O Bahia saiu de campo derrotado por 2 a 1 diante do Coritiba, no Couto Pereira, pela 18ª rodada do Campeonato Brasileiro. Em entrevista coletiva, o técnico Rogério Ceni avaliou que nervosismo e más escolhas na construção das jogadas pesaram no resultado e antecipou ajustes para a sequência da temporada.
Logo depois de abrir o placar, o Bahia viu o adversário crescer em situações de mano a mano. No primeiro tempo houve domínio, mas, na prática, o time passou a rifar bolas e a entrar em transições que facilitaram a vida do Coritiba. No segundo tempo, houve oportunidades, porém a defesa acabou cedendo gols de forma fácil e a construção do jogo demorou a aparecer.

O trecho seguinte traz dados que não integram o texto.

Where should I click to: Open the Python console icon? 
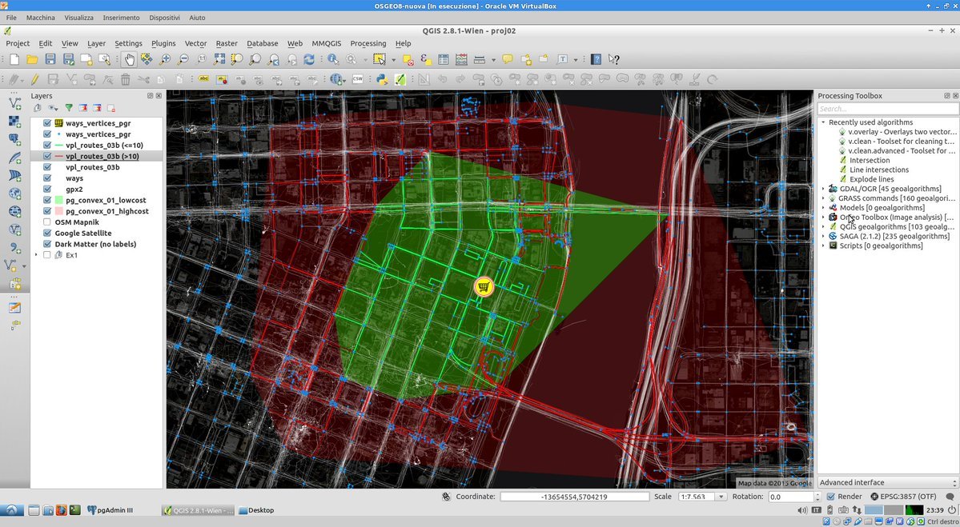[x=382, y=79]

“Quando tomamos o 2 a 1, aí nós começamos a dar o que eles gostam, que são essas transições”, comentou Ceni, destacando a transição entre o bom momento e a pressão externa que o time enfrentou ao longo da partida.
O treinador também lembrou o lado emocional do elenco e disse que não é possível blindar completamente os jogadores da cobrança externa. A ideia é manter a confiança, reconhecer o que tem funcionado e buscar ganhos físicos e ajustes táticos durante a pausa para a Copa do Mundo, para que o time possa retornar com mais consistência.

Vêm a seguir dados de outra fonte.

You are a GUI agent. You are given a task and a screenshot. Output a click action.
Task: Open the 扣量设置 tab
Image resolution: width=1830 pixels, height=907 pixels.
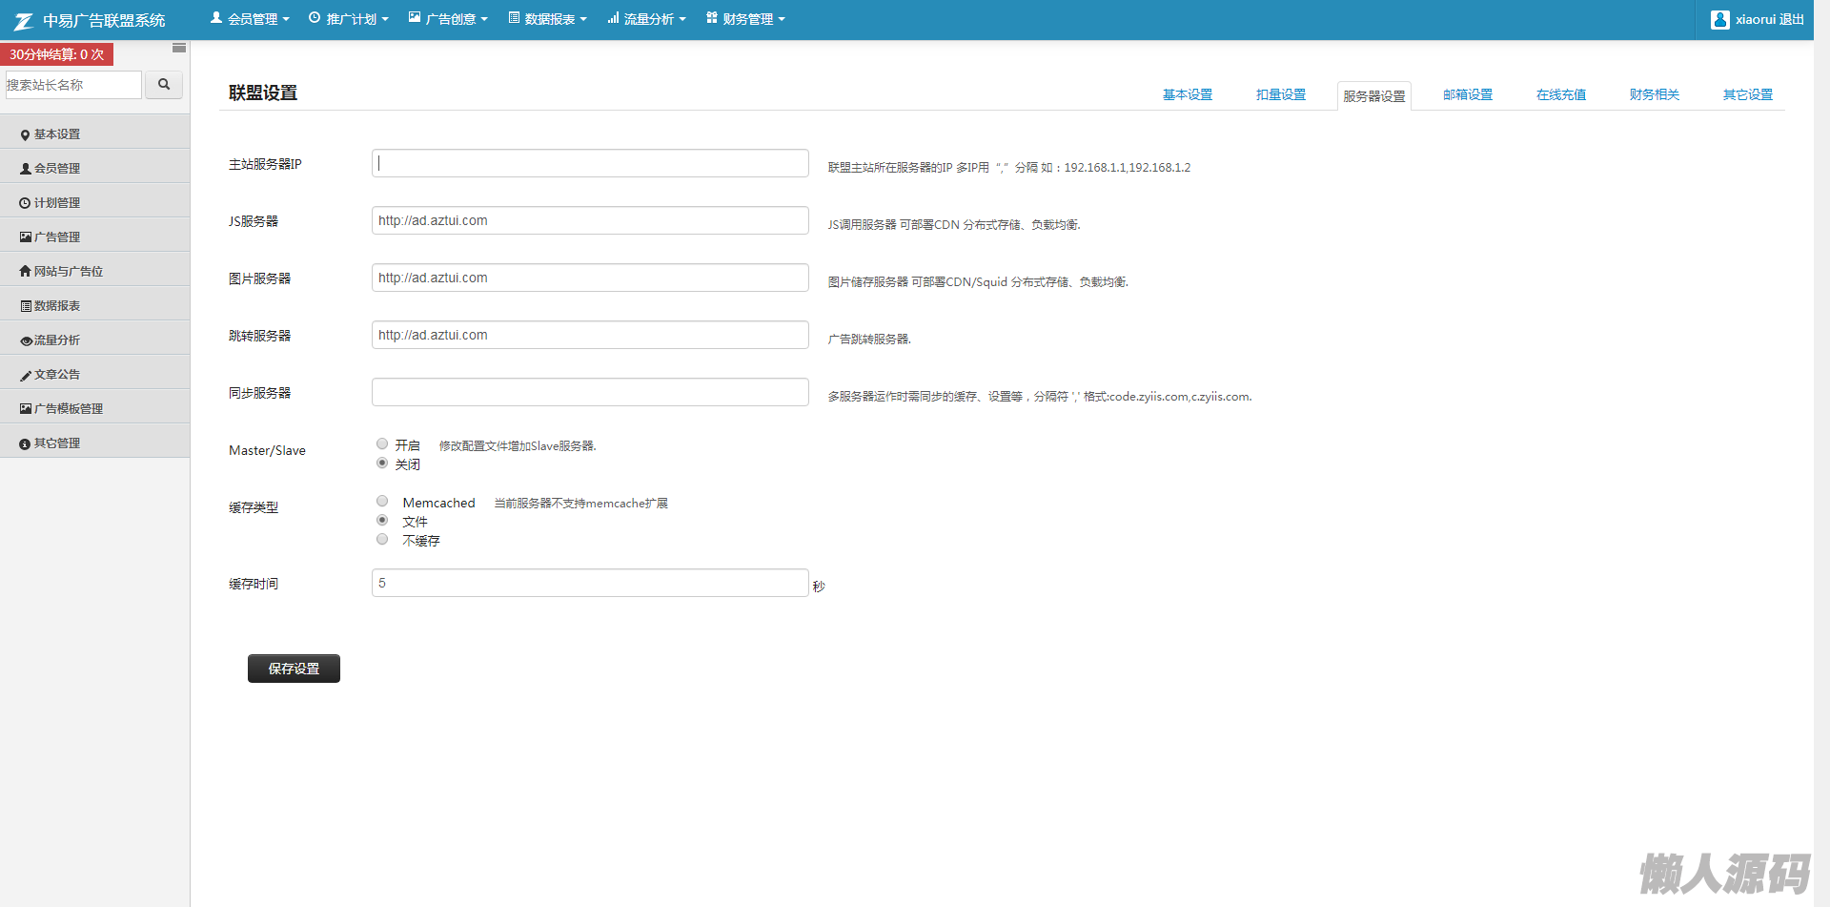tap(1280, 94)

Sobre o elenco, Ceni sinalizou que saídas e chegadas podem ocorrer, mas não tratou a situação como uma reformulação. Algumas mudanças podem acontecer, mas a ideia é manter a identidade do Bahia, reforçando a necessidade de defender melhor e manter o equilíbrio dentro de campo.
Agora o Bahia foca no próximo desafio: o Botafogo, neste sábado, às 17h30, na Arena Fonte Nova. O time precisa da vitória para interromper um jejum de oito jogos sem vencer na temporada e recuperar a confiança para as rodadas finais do Brasileirão.